また、実施例1、2の電池について、参考例1の電池などと同様にして高温貯蔵特性を評価した。それらの結果を、参考例1の電池の結果と併せて表3に示す。
表3に示す通り、絶縁性無機粒子であるAl2O3粒子を含有する実施例1、2の電池に係る正極合剤成形体は、高温貯蔵による厚みの変化量が、絶縁性無機粒子を含有しない参考例1の電池に係る正極合剤成形体と同等であり、高温貯蔵特性も良好であった。
更に、実施例1、2および参考例1の電池について、充放電サイクル試験の30サイクル目の充放電における放電時に求めた放電曲線を図5に示す。
図5に示す通り、黒鉛粒子とカーボンブラック粒子と絶縁性無機粒子とを含有する正極合剤成形体を用いた正極合剤成形体を用いた実施例1、2の電池は、絶縁性無機粒子を含有しない正極合剤成形体を用いた参考例1の電池と同様の作動電圧を有しており、放電曲線の形状には、絶縁性無機粒子を添加したことによる悪影響は認められなかった。
(実施例5)
酸化銀、黒鉛粒子およびカーボンブラック粒子に加えて、TiO2粒子(絶縁性無機粒子。平均粒子径:250nm)を使用し、その割合を、酸化銀:90.6質量%、黒鉛粒子:3.8質量%、カーボンブラック粒子:0.6質量%、TiO2粒子:5質量%とした以外は、実施例1と同様にして正極合剤を構成した。

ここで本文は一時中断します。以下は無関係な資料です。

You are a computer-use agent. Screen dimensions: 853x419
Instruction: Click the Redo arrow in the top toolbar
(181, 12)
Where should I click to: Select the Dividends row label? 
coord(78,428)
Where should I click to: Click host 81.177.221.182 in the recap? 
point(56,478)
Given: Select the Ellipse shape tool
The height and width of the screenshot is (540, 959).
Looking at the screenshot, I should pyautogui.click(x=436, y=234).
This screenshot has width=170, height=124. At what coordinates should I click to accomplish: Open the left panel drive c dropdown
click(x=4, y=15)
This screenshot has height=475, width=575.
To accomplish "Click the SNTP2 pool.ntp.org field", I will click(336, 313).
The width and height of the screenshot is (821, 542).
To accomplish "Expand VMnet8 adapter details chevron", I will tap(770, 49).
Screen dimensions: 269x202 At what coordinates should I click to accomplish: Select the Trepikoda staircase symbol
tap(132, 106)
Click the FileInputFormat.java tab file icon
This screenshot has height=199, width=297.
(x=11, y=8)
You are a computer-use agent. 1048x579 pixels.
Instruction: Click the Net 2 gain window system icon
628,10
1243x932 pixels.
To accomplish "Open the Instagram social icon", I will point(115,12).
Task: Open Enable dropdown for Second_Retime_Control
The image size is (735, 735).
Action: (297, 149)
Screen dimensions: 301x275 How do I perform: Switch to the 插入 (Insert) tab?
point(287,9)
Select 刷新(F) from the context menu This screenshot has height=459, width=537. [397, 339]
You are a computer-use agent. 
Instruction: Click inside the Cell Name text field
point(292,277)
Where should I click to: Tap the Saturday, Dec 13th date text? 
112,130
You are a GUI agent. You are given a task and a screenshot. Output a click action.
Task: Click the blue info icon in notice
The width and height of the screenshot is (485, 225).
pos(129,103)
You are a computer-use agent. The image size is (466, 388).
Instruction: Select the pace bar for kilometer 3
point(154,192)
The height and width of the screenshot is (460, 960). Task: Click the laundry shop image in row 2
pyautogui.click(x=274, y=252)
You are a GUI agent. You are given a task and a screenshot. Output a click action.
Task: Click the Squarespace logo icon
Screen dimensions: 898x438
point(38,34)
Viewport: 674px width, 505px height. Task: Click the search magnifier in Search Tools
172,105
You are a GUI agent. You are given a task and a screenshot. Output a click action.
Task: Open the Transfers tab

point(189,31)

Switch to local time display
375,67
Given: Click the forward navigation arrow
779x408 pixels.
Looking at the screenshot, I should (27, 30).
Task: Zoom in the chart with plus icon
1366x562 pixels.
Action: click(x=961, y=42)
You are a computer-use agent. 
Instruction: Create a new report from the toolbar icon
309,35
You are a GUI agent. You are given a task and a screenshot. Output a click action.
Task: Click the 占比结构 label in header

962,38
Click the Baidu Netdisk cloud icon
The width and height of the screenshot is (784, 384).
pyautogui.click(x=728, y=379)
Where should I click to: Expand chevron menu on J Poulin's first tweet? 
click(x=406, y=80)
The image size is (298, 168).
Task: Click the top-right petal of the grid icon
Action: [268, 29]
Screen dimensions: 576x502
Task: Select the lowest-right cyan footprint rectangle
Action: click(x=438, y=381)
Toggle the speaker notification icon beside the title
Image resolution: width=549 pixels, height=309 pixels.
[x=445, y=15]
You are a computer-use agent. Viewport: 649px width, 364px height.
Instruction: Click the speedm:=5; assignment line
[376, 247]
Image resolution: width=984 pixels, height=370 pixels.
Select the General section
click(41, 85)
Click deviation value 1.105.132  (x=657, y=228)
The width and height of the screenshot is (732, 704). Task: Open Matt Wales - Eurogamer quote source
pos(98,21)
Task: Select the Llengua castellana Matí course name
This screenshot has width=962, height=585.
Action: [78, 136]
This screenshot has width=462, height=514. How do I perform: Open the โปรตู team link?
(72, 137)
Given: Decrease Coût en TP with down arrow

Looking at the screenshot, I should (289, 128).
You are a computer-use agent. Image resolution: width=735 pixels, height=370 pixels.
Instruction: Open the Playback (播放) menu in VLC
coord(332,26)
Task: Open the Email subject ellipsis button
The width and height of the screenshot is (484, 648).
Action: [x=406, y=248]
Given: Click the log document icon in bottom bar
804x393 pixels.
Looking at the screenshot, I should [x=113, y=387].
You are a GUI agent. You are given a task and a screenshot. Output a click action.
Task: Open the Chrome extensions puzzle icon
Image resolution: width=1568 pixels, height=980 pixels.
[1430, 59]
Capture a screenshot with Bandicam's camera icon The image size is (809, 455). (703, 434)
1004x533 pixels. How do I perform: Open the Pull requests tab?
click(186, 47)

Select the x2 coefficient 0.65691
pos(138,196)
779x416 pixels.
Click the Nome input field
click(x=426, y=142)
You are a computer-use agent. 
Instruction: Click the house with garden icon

そして、この正極合剤を用いた以外は実施例1と同様にして正極合剤成形体を作製し、この正極合剤成形体を用いた以外は実施例1と同様にしてアルカリ二次電池を作製した。
(実施例6)
酸化銀、黒鉛粒子、カーボンブラック粒子およびTiO2粒子の割合を、それぞれ、85.6質量%、3.8質量%、0.6質量%、10質量%とした以外は、実施例1と同様にして正極合剤を構成した。
そして、この正極合剤を用いた以外は実施例1と同様にして正極合剤成形体を作製し、この正極合剤成形体を用いた以外は実施例1と同様にしてアルカリ二次電池を作製した。
(実施例7)
酸化銀、黒鉛粒子、カーボンブラック粒子およびTiO2粒子の割合を、それぞれ、93.3質量%、3.8質量%、1.9質量%、1質量%とした以外は、実施例1と同様にして正極合剤を構成した。
そして、この正極合剤を用いた以外は実施例1と同様にして正極合剤成形体を作製し、この正極合剤成形体を用いた以外は実施例1と同様にしてアルカリ二次電池を作製した。
実施例5~7のアルカリ二次電池に係る正極合剤成形体の作製に使用した正極合剤の構成を表4に示す。表4には、参考例1の電池に係る正極合剤成形体の作製に使用した正極合剤の構成も併記する。
実施例5~7のアルカリ二次電池について、参考例1の電池などと同様にして充放電サイクル試験を行った。これらの結果を、横軸にサイクル数を取り、縦軸に放電容量(mAh)を取ってグラフとしたものを図6に示す。図6には、参考例1の電池の結果も併せて示す。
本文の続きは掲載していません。